Extract provided:
All tablets were prepared 24 hours before testing hardness, disintegration time and friability.
Tablet hardness, expressed in kP, was measured on 5 tablets utilizing a Erweka TBH30 instrument (Milford, Conn.) and the result reported was an average of 5 measurements.
Tablet disintegration time (DT) was determined according to the USP test for uncoated tablets by placing 3 tablets (each tablet in a separate tube) in an Erweka ZT72 disintegrator (Milford, Conn.). The tablets were repeatedly immersed in 37° C. deionized water at a rate of 30 strokes per minute until the tablets disintegrated, as detected and recorded by the instrument. The reported result was an average of the 3 measurements.

Tablet friability was determined by placing 10 tablets in a Distek, Inc. Friabilator DF-3 (North Brunswick, N.J.) set for 100 revolutions. The % friability is calculated from the amount of tablet weight lost (friable) by weighing the tablets before and after rotation.

TABLE 3


Compression Force, kN	15	30
Tablet weight, mg	788	766
Tablet thickness, mm	5.74	5.28
Ejection Force, N	310	512
Tablet Hardness, Kp	6.56	14.08
% Friability	1.03	0.31
DT, seconds	30	16

When this granulation was compressed at 30 kN compaction pressure the tablets demonstrated acceptable performance. Tablet hardness, friability and ejection forces were acceptable for tablets compressed on 10 mm tooling.

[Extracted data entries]
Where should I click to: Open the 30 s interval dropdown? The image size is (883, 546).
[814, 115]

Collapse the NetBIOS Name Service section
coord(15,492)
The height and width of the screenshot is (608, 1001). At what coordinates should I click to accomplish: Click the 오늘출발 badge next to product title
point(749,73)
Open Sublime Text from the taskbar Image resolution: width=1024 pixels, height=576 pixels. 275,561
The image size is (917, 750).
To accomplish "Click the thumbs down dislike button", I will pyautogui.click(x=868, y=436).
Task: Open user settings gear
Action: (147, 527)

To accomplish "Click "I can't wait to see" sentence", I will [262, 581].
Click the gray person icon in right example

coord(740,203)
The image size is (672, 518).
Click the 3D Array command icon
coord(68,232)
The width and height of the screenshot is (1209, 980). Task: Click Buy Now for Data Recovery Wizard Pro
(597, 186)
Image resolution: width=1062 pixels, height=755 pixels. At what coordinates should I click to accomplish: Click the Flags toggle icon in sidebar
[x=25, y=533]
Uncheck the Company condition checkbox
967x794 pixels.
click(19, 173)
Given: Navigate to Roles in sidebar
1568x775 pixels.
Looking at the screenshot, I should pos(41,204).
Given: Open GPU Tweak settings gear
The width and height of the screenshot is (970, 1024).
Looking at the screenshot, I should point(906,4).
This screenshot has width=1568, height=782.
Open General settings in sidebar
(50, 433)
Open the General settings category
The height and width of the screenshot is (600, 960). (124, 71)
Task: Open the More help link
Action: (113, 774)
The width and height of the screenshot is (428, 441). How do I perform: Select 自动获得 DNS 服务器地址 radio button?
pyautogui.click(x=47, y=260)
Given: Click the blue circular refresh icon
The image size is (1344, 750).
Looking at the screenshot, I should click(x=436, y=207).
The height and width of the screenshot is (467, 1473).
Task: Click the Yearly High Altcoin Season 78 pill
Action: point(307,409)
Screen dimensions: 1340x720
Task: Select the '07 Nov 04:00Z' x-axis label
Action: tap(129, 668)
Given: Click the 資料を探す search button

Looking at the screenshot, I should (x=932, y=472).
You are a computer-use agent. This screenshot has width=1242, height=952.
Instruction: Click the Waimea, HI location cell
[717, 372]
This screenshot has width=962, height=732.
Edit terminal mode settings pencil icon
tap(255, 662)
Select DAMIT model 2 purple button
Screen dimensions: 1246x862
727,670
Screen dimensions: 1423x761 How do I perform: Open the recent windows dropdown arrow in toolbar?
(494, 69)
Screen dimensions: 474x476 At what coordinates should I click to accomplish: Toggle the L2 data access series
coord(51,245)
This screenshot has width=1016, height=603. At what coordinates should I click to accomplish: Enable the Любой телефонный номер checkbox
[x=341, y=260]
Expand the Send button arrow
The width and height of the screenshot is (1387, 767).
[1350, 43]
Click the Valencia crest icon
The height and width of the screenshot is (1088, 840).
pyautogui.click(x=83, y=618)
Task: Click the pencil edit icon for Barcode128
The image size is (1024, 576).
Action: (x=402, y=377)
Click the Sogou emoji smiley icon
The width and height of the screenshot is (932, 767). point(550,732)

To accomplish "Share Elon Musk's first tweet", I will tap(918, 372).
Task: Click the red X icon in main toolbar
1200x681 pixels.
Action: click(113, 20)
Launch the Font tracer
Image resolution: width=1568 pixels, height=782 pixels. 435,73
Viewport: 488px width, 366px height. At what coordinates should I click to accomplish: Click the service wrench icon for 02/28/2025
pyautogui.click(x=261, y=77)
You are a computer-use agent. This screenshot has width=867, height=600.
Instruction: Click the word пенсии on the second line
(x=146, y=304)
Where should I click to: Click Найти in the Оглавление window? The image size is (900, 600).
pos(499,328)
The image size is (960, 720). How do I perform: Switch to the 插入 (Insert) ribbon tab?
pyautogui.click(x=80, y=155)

Task instructions:
a - Decide whether each statement agrees with the tablet testing excerpt, and support each yes or no with the deciding words from it: (i) Hardness was measured on 5 tablets. (ii) The disintegration test used deionized water at 37° C. (iii) The friabilator was set for 200 revolutions.
b - Carry on the tablet testing excerpt past the final sentence given.
The rows have no connection to the tablet testing excerpt.

List of answers:
a -
(i) Yes: "measured on 5 tablets"
(ii) Yes: "37° C. deionized water"
(iii) No: "set for 100 revolutions"

b -
Such results indicate the acceptability of the resultant calcium carbonate materials of the inventive method as a source for compressed tablets.
While the invention will be described and disclosed in connection with certain preferred embodiments and practices, it is in no way intended to limit the invention to those specific embodiments, rather it is intended to cover equivalent structures structural equivalents and all alternative embodiments and modifications as may be defined by the scope of the appended claims and equivalence thereto.

Claims

1. A method for the wet granulation method of calcium carbonate comprising the steps of

a) providing a calcium carbonate powder material;

b) introducing an aqueous citric acid solution within said powder material of step “a” in an amount in which the citric acid present therein is from 0.1 to 5.0 parts per 100 parts of the calcium carbonate material; and

c) allowing the citric acid and calcium carbonate to react during mixing to form a resultant granulated calcium carbonate.

2. The method of claim 1 wherein the introduction of the aqueous citric acid in step “b” is accomplished through dropwise addition at a rate of from 0.1 to 100 ml/min per 350 grams of calcium carbonate powder material.

3. A granulated calcium carbonate produced by the method of claim 1 wherein said granulated material exhibits a FLODEX index measurement of at most 15 mm.

4. The granulated calcium carbonate produced by the method of claim 3 wherein said granulated material exhibits a FLODEX index measurement of at most 10 mm.

5. The granulated calcium carbonate produced by the method of claim 4 wherein said granulated material exhibits a FLODEX index measurement of at most 7 mm.

6. A granulated calcium carbonate produced by the method of claim 2 wherein said granulated material exhibits a FLODEX index measurement of at most 15 mm.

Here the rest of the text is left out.